If the requirements of this Section have not been substantially complied with,
the meeting shall be adjourned on the demand of any shareholder in person or
by proxy until the requirements are complied with. If no such demand is made,
failure to comply with the requirements of this Section shall not affect the
validity of any action taken at such meeting.
The requirements of this Section shall not apply unless and until the
Corporation shall have at least six shareholders.
Section 9. Shareholder Quorum and Voting. A majority of the shares entitled
to vote, represented in person or by proxy, shall constitute a quorum at a
meeting of shareholders. When a specified item of business is required to be
voted on by a class or series of stock, a majority of the shares of such class
or series shall constitute a quorum for the transaction of such item of
business by that class or series.
If a quorum is present, the affirmative vote of a majority of the shares
represented at the meeting and entitled to vote on the subject matter shall be
the act of the shareholders unless the vote of a greater number or voting by
classes is required.
After a quorum has been established at a shareholders' meeting, the subsequent
withdrawal of shareholders, so as to reduce the number of shares entitled to
vote at the meeting below the number required for a quorum, shall not affect
the validity of any action taken at the meeting or any adjournment thereof.

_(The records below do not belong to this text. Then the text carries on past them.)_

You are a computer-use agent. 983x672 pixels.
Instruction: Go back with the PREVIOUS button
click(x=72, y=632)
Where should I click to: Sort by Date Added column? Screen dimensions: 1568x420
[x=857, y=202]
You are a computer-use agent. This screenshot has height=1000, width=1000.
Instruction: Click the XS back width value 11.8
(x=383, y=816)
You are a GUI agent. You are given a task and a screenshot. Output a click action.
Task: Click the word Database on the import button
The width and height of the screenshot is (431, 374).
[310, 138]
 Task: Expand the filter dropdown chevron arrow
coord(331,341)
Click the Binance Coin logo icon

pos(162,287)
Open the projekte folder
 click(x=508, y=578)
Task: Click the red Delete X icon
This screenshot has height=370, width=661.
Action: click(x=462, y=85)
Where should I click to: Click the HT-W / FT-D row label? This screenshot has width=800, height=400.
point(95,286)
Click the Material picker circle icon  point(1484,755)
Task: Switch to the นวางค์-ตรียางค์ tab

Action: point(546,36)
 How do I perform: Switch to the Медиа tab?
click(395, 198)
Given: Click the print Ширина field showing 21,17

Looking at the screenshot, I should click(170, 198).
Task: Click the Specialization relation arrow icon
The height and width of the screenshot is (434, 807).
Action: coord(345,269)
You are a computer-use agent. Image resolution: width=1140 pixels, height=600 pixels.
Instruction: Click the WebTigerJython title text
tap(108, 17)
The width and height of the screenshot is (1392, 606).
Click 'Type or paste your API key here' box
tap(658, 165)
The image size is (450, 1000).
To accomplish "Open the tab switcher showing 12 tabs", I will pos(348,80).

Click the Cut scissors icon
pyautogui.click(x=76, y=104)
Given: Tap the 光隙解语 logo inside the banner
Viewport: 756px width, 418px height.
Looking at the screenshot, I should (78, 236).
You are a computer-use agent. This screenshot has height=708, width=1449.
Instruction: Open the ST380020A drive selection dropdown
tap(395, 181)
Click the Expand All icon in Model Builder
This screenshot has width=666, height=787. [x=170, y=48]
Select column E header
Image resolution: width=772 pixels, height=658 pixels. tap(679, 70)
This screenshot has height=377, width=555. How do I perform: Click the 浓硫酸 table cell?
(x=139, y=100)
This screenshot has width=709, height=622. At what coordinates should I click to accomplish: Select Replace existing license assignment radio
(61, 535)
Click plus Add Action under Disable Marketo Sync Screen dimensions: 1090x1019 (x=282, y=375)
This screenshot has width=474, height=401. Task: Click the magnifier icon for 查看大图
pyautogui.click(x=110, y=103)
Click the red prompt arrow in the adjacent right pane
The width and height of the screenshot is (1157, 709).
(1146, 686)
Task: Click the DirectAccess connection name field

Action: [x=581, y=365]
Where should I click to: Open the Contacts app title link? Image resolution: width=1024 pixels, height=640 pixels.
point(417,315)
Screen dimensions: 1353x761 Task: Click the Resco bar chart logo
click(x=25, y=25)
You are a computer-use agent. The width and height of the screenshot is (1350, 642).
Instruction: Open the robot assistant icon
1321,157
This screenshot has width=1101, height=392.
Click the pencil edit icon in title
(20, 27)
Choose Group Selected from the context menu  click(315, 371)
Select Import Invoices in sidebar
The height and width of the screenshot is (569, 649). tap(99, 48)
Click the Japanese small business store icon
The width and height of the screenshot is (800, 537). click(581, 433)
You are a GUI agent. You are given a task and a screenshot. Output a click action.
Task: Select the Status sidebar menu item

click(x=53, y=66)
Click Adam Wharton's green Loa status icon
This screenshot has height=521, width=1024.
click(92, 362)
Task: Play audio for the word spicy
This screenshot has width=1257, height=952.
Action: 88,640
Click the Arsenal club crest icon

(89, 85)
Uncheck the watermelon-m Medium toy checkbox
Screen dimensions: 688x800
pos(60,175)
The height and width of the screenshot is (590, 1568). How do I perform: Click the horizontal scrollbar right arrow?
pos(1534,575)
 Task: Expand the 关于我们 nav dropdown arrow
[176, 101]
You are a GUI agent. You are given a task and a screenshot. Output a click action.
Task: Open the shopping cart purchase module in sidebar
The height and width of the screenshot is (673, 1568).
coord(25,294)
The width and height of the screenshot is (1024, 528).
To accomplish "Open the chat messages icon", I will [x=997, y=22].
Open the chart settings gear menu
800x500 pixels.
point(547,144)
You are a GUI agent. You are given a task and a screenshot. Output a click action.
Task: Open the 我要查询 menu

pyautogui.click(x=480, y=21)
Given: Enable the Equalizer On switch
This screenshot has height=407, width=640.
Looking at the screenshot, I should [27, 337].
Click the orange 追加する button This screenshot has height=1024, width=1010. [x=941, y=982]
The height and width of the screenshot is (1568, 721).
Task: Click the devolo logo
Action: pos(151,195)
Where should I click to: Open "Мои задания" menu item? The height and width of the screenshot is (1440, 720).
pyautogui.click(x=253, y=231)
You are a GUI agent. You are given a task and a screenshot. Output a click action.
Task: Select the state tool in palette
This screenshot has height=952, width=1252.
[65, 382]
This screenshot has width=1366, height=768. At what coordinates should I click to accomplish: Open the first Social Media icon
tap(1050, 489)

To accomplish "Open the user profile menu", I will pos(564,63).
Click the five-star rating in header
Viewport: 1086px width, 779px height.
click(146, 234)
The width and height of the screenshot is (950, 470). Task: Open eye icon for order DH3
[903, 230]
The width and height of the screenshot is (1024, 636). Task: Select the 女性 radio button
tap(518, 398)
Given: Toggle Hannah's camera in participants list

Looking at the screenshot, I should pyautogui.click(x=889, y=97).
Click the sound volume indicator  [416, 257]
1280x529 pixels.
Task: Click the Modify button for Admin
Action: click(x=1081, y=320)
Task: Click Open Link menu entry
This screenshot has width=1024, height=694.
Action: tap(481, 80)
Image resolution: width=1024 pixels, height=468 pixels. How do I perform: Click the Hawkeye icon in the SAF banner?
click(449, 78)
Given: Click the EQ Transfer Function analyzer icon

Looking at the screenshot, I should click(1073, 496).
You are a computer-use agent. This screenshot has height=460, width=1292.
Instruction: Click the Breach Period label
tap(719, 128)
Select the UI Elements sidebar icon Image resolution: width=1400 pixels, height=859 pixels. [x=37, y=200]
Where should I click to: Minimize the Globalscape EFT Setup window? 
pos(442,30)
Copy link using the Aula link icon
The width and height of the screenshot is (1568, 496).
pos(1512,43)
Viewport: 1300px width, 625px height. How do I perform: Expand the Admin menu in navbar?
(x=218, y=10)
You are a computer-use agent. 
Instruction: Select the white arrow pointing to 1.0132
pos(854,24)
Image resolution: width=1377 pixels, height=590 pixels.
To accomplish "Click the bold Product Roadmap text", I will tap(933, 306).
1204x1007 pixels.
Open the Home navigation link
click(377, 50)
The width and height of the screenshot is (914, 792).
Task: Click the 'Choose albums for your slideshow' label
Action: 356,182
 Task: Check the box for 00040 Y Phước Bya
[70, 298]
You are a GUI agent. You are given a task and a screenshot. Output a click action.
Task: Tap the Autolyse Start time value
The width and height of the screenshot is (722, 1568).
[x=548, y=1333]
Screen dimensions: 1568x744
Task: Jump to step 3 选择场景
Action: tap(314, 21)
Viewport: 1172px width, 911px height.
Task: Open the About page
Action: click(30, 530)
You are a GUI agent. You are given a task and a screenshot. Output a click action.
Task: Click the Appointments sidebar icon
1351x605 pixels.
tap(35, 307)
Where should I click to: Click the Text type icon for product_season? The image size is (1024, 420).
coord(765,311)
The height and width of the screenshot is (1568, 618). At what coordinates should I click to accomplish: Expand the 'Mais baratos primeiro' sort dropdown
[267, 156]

Section 10. Voting of Shares. The holders of common stock shall possess and
exercise exclusive voting rights. Each outstanding share of common stock
shall be entitled to one vote on each matter submitted to a vote at a meeting
of shareholders.
Treasury shares, shares of this Corporation's own stock owned by another
corporation the majority of the voting stock of which is owned or controlled
by this Corporation, and shares of this Corporation's own stock held by a
corporation in a fiduciary capacity shall not be voted, directly or
indirectly, at any meeting, and shall not be counted in determining the total
number of outstanding shares at any given time.
A shareholder may vote either in person or by proxy executed in writing by the
shareholder or his duly authorized attorney-in-fact.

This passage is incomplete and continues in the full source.